Here’s Why Phoenix Could Be the next Silicon Valley

It’s landlocked, in the middle of the dessert, and a near 10-hour drive from Silicon Valley. But that won’t stop Phoenix from becoming the next big tech hub in America, as California grows crowded and more expensive, according to Phoenix Mayor Greg Stanton.

“As a mayor, you got to tell a company, like Google, we want you here, we’re going to roll out the red carpet,” Stanton told Fortune magazine’s associate editor, Anne VanderMey, during a recent episode of Fortune Live. Stanton added that regulation is not always kind on tech companies, but in Phoenix, Stanton loves companies who want to “come in and experiment using your roads or your infrastructure.”

Uber, Yelp, and Shutterfly have recently opened offices in Phoenix, helping drive the number of tech jobs in the city up by 18.6% between 2010 and 2015.

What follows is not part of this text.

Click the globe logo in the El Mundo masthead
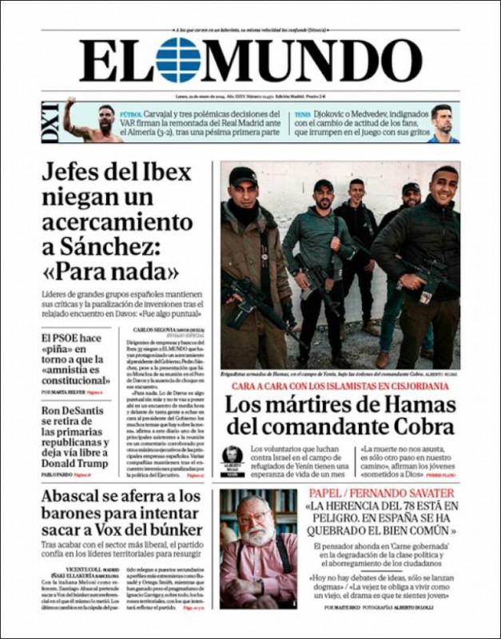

The city’s booming tech scene is also likely to attract other businesses to settle down in Phoenix.

“It’s all coming together at the right time,” Stanton said, pointing toward to city’s new light rail, university, and new office spaces.

Venture Capital firms have increasingly been making deals with startups in the Phoenix metro area. According to PitchBook, while 74 venture capital deals were made between 2009 to 2011 for a total $332 million invested, capital raised more than doubled to 145 deals with $834 million between 2012 to 2014.

Most of the funding is likely still coming from Silicon Valley—though some venture capital firms have already opened in or around Phoenix.

That includes DesertAngels, which has invested over $37 million since 2000, and Arizona Tech Investors, which has provided $12.25 million in funding since 2007.